Más de 600 mil ciudadanos firmaron la iniciativa de 3 de 3 para convertir en Ley la presentación de las declaraciones patrimonial, de intereses y fiscal de los políticos y para exigir transparencia en la administración pública. El PRI y el Partido Verde están haciendo lo imposible para sabotear la Ley, o al menos para quitarle las aristas más comprometedoras para los suyos.
Emilio Gamboa, coordinador de los diputados priistas, ha cuestionado duramente la pretensión de ofrecer incentivos a aquellos dispuestos a denunciar actos de corrupción. Le parece que eso desencadenaría una “cacería de brujas”, a pesar de que tales incentivos sólo serían otorgados en aquellos casos en que, en efecto, pueda comprobarse la corrupción. Su indignación no es fingida: como tantos otros políticos, hace mucho que Gamboa olvidó que los recursos que ellos manejan y las decisiones que adoptan pertenecen a la esfera pública. Por alguna distorsión profesional, los políticos están convencidos de que la cosa pública es un patrimonio gremial.

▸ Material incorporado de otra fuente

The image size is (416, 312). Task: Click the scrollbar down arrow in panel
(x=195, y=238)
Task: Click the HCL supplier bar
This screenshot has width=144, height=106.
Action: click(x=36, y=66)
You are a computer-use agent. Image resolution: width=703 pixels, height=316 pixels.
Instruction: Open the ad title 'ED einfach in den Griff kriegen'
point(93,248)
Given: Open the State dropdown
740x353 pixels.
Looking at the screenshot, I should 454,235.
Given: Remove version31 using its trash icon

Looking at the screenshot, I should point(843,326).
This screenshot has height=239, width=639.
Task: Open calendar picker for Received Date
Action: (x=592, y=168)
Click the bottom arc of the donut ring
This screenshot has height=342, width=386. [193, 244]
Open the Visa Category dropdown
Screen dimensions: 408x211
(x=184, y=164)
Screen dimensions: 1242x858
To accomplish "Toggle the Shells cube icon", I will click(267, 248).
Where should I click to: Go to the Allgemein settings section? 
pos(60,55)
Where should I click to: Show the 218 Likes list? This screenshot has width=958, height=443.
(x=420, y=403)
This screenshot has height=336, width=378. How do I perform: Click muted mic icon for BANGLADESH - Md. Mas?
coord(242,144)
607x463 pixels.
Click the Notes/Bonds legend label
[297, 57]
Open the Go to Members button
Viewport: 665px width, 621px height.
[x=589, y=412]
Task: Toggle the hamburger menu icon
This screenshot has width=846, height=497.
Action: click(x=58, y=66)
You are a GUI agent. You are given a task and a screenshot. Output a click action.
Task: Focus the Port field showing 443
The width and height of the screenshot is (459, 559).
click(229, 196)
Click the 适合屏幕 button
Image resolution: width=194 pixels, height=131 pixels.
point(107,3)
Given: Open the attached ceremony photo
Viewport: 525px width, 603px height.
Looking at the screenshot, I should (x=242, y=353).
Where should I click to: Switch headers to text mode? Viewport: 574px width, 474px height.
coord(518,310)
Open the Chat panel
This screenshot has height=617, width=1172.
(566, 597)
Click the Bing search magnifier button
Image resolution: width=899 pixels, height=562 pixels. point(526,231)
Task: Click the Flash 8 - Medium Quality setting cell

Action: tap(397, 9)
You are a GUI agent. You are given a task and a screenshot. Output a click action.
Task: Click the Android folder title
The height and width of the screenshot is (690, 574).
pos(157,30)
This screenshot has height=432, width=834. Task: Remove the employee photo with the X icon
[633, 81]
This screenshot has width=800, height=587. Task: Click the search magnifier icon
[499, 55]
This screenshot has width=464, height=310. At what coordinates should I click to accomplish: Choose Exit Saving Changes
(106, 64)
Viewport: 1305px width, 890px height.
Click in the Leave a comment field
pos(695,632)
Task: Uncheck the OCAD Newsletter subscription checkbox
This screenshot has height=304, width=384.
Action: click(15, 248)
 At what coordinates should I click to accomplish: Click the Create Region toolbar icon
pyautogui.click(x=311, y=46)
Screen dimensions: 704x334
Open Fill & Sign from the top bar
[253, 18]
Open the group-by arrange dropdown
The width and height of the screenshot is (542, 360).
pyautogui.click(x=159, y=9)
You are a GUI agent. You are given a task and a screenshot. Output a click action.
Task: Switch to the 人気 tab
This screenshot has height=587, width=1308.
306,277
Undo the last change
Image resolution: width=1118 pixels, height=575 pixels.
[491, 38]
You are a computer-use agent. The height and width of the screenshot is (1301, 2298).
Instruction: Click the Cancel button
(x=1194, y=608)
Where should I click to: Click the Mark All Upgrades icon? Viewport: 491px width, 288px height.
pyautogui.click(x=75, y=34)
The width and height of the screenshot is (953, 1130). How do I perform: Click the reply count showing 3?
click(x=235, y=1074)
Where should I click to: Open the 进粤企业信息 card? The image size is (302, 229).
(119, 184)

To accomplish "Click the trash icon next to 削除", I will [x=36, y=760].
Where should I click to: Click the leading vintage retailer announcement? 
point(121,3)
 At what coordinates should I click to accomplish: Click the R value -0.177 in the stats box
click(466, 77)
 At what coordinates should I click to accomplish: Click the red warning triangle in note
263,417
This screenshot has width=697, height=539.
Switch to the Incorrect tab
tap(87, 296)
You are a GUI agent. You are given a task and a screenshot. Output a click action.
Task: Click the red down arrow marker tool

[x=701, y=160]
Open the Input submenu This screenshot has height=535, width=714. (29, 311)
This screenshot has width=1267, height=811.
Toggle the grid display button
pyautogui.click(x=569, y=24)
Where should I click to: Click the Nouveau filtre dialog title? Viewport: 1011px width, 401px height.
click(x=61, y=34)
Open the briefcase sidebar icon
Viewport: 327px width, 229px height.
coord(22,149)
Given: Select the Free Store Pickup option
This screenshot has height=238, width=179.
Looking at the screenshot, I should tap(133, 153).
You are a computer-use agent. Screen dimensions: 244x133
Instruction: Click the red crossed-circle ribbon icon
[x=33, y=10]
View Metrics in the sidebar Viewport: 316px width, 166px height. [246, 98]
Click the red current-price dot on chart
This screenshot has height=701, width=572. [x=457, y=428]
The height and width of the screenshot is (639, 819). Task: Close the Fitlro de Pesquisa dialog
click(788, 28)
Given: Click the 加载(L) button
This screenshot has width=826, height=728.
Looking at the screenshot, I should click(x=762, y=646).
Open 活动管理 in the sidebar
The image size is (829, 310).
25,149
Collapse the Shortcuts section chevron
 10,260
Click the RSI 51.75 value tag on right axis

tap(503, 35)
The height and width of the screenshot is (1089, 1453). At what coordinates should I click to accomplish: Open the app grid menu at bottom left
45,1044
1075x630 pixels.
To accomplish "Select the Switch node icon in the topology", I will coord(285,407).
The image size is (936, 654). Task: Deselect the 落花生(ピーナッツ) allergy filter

Y en el fondo el problema no es ese, sino en el hecho de que ahora sean ellos en quienes recae la decisión para definir los alcances de las leyes diseñadas para amarrarles las manos o castigar sus excesos. Una más de las crueles ironías de la vida política.
Ciertamente el PRI y el PVEM han sido los más reacios, pero no han sido los únicos. La lucha por la transparencia ha sido un pulso constante entre la sociedad civil y la clase política. Es decir, contra la clase política. Sólo recientemente algunos miembros de los otros partidos han comenzado a defender estos esfuerzos. Bienvenido su apoyo, aun cuando muchos sospechamos que tiene que ver más con el interés electoral que con su probidad moral.
Y justamente este es el ángulo esperanzador. La presión pública produce efectos. El borracho a cargo del bar puede ser un bebedor irresponsable pero en última instancia tiene que asegurarse de que el negocio siga funcionando si quiere seguir bebiendo. La indignación contra la corrupción es tal, que los políticos no pueden darse el lujo de que algún partido rival o un candidato independiente se presente en las siguientes elecciones y los quite de la silla gracias a un discurso a favor de la honestidad y la transparencia.
Por más que afecte su bolsillo o implique riesgos jurídicos, los que detentan el poder no pueden cerrarse totalmente a una exigencia masiva. Harán como que hacen, intentarán dar atole con el dedo y se presentarán como paladines de la honestidad (mientras ruegan en silencio que nadie descubra sus cuentas offshore o la identidad de sus prestanombres).